相変わらず本はお風呂とトイレの中で読みます。それでも、やっと純粋に自分が読みたいと思うものをパラパラと眺められるようになりました。年末年始は特に、仕事上読まねばならない資料があまりにも多かった。というわけで新書の名著と言われて久しい、山之内靖先生の
『マックス・ヴェーバー入門』(岩波新書)を。ずいぶん昔に『プロテスタンティズムの倫理と資本主義の精神』の訳者として知られるヴェーバー学の第一人者、大塚久雄さんの『社会科学の方法〜ヴェーバーとマルクス』という、これもまたものすごく判りやすい新書を読み、へー、マックス・ヴェーバーって面白いんだなー、と思っていたのです。ココで教養のある人なら原典にあたるのだろうが、僕みたいな人間にはとても無理。そもそも大学生の頃に『プロテスタンティズムの〜』を試験前に読んだがサッパリ判らなかった(涙)。

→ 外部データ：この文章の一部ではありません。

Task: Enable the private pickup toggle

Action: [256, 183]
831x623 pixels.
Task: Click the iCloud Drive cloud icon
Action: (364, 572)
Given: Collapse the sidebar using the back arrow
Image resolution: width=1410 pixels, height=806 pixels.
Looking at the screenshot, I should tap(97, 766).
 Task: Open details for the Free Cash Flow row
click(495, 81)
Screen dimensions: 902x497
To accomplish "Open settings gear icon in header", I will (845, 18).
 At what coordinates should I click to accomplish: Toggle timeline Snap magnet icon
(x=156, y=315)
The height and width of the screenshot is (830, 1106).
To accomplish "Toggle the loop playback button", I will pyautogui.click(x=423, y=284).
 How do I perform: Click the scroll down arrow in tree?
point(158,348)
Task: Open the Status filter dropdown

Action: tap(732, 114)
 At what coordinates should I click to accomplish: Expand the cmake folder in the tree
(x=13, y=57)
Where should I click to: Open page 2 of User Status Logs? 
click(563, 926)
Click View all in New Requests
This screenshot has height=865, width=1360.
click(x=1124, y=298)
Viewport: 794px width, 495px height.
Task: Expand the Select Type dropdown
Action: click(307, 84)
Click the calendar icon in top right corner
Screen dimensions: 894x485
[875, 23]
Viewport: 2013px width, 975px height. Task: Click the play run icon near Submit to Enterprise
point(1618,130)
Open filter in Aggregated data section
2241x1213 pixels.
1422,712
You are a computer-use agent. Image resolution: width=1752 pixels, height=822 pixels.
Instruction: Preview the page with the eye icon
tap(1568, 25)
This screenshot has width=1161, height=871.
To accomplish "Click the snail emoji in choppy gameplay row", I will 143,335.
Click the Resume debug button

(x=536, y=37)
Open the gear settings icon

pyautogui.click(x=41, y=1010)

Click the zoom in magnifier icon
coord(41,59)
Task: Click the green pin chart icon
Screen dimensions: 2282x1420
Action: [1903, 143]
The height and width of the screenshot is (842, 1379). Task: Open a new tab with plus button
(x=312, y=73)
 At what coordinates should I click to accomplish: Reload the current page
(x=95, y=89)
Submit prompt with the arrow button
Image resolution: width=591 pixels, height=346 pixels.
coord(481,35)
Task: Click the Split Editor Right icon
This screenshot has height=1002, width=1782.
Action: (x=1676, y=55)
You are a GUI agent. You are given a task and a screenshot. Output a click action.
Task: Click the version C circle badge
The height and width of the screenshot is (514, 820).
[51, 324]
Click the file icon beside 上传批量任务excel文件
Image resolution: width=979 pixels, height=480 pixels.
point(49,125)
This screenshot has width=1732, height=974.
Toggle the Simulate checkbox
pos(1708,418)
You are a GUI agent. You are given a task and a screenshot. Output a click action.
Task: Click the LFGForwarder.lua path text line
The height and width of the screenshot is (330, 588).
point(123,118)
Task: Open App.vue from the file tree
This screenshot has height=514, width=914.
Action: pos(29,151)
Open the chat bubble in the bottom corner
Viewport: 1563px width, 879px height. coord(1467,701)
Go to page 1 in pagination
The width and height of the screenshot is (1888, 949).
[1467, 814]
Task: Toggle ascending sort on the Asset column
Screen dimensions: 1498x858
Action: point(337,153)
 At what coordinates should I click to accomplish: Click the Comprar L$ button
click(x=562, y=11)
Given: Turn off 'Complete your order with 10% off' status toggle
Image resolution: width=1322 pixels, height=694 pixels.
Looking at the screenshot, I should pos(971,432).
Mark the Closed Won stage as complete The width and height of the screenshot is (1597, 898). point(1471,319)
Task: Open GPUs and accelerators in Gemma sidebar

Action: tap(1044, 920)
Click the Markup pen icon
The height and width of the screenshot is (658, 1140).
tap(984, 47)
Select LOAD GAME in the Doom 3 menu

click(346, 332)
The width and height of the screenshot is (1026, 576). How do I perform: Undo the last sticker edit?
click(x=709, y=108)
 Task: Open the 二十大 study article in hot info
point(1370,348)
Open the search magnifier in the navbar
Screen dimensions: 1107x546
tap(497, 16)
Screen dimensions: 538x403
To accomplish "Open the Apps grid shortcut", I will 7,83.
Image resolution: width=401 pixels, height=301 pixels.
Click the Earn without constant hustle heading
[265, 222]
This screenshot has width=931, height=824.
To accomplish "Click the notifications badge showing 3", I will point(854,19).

まあ、マックス・ヴェーバーの文体は非常に難解だと言われているらしく、アホな大学生が一夜漬けで読もうというのがそもそも無理であり無謀であり笑わせんなよ、なのだろうが、ともあれ専門の学者さんが判りやすく解説してくれる新書というのは本当にありがたい。この本も全編ですます調で書かれた、高校生くらいでも理解出来そうな読み物である。特に「従来無視されてきたニーチェとの親縁性を明らかにし(中略)西欧の合理化過程が生みだした近代社会に根本的批判の目をむけ」と、Amazon.co.jpの内容紹介にはある。ニーチェが近代社会の批判者であり、後のポスト構造主義者たちに大きな影響を与えたのは有名だが、山之内先生によればヴェーバーも然り、ということらしい。まだ読み始めて数10ページだが、こんな一文がある。
〈近代ヨーロッパの合理化は賛美されるべきものではまったくなく、むしろ、「文化発展」の最後に現れる「未人たち」(レツテツ・メンシェン)を生み出す問題の局面に他なりません〉。そしてヴェーバーのこのような文章が引用される。〈こうした「未人たち」に対しては、「次の言葉が真理となるのではなかろうか」。「精神のない専門人、心情のない享楽人」であり、「この無のもの(ニヒツ)は、人間性のかつて達したことのない段階にまですでに登りつめた、と自惚れるだろう」〉。つまり合理性ばかりを追求して、頭が良くなったりお金持ちになったり豊かになったりした気分でいるかもしれないけど、そこには精神も心情も欠如しているんですよ、そんな人生が楽しいですか? そんな社会が幸せなんでしょうか、と問うてるのですね。ちなみにこの〈「文化発展」の最後に現れる「未人たち」〉という表現が、ニーチェの『ツァラトゥストラはかく語りき』からの引用だそうです。ツァラトゥストラも大学の授業で読んだんですがね、やはりまったく覚えてないです(涙)。